Blast From The Past.

     I decided to write this a little early today. Well, actually very early today. There are a couple of reasons for this. The first being, that I was really considering writing last night, because something very unusual happened yesterday. The second being, that it's supposed to be a miserable rainy day, and I can't possibly see anything exciting happening for the rest of the day. I could be wrong though.

     Let's get started with, I was able to get back on Saki Friday. It was the first time since I injured my back on Tuesday. It felt good. I also got my new phone, and I'm being extremely careful with it, since my Lifeproof case doesn't arrive until Thursday. I love this new phone. Technology is great. I just went with the iCloud backup, and everything was back on my phone with very little interruption. I had to find a few passwords and such, and a game took be back to the very beginning, but that gave me a reason to get rid of it, and stop playing. The camera is lightyears better so then first picture I took was of Saki when we got back home. You really didn't think I wasn't going to post the picture did you?

     You can see Saki and Fred in all their glory. You can't even notice the scratches on Saki, and this is the side that took the damage. My back still isn't a hundred percent, but it was well enough to get back on for a ride, and it was fantastic. I wanted to get a shot at my new favorite place, and it would have been great. The sun was going down, and there were storms off in the distance. The sky was full of colors, but there was some guy in a truck parked there, and he was right where I would normally park Saki, so I had to settle for this one. Not bad if I do say so myself.

     Ok, let's get to yesterday already. The only thing I did Friday night was watch the rest of Sense 8. It was good, but their Christmas special was a bit odd, and they changed actors for the guy from Nairobi.

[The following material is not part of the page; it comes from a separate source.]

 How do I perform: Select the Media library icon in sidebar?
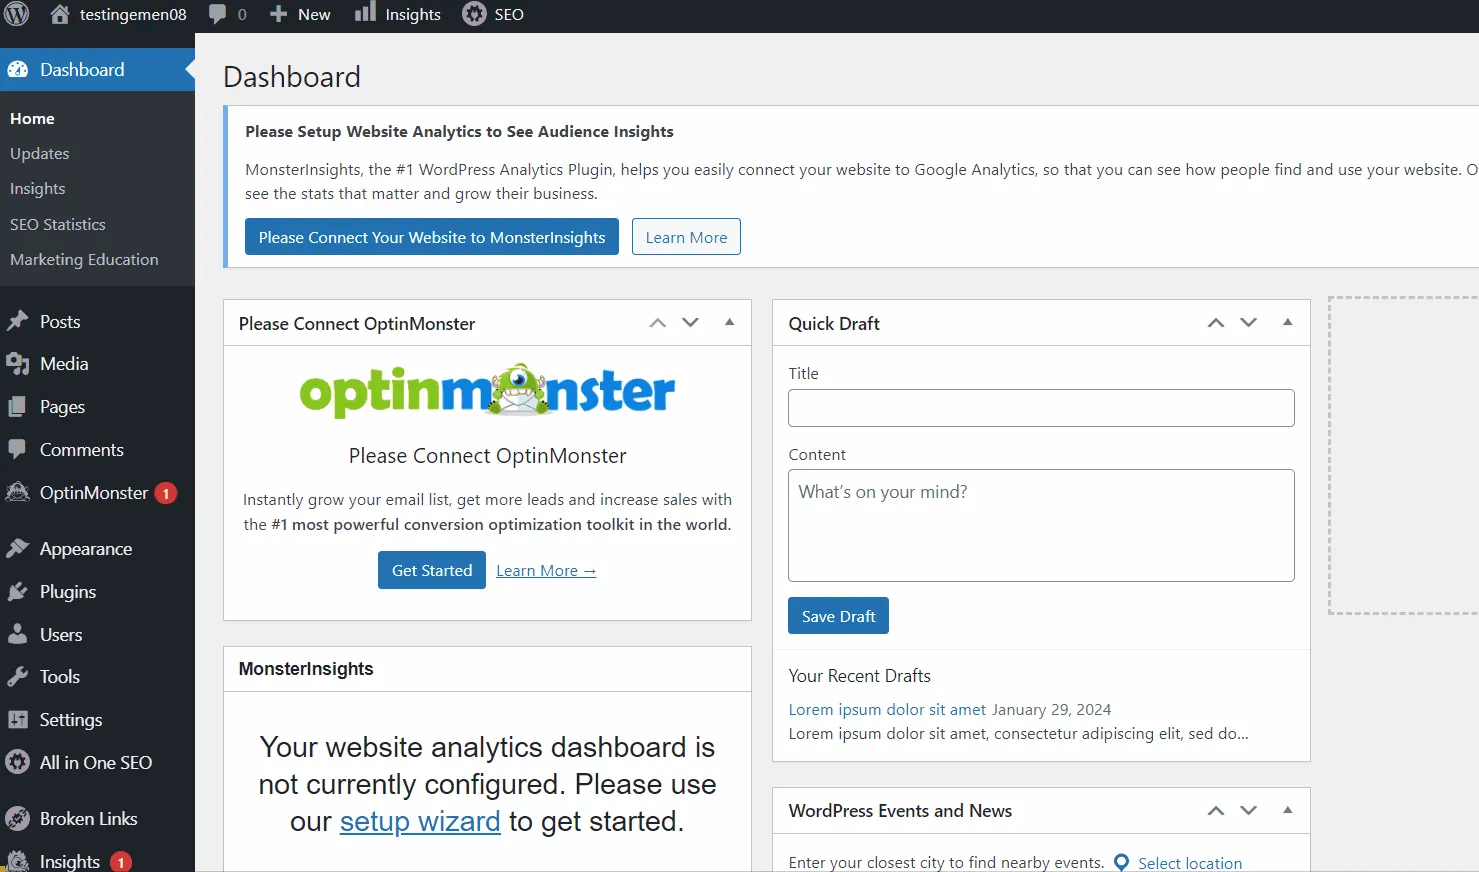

Anyway, Saturday. I didn't do anything for all of the day. It was cold, and I didn't want that cold air on my back, so Saki stayed warm in the garage. Instead, I messaged a few women I have been talking to on OKCupid, to see how they were. While I was there, I started browsing "matches". I don't normally go on there, but idle hands and all. I came across a woman, that caught my attention. I looked at her profile, and something looked very familiar about her. I went through her pictures, and she looked like an old girlfriend of mine. I read through her profile, and then her stats, and her age and height fit. It couldn't be her though. It;s not possible that I would run across an old love. Even her screen name fit her personality, but it really couldn't be her, it was just all a coincidence.

     A little background now. I was desperately in love with this woman. She was everything that I ever wanted. She was smart, kind, beautiful, and had a rough background that she was rising above. I don't know if I mentioned here, how I have a constant desire and habit of finding women that I feel I can help to become better. I probably never help any of them, but it's there and I am attracted to those women. She broke up with me when she was having some really heavy things happening in her life. She was trying to go to school to be an EMT, and her mom was fighting colon cancer. All of it was a struggle, and trying to maintain a relationship on top of that, wasn't in the cards, so we went our separate ways. I think the last time I saw her and talked to her, was when I took her to visit her mothers grave. I wanted that moment as well, became her mother was a fantastic woman. She was where her daughter got all of her best traits. I thought I saw her one more time, while she was in a passing car at my bank. That was it. Our lives were never meant to cross paths again. Until yesterday?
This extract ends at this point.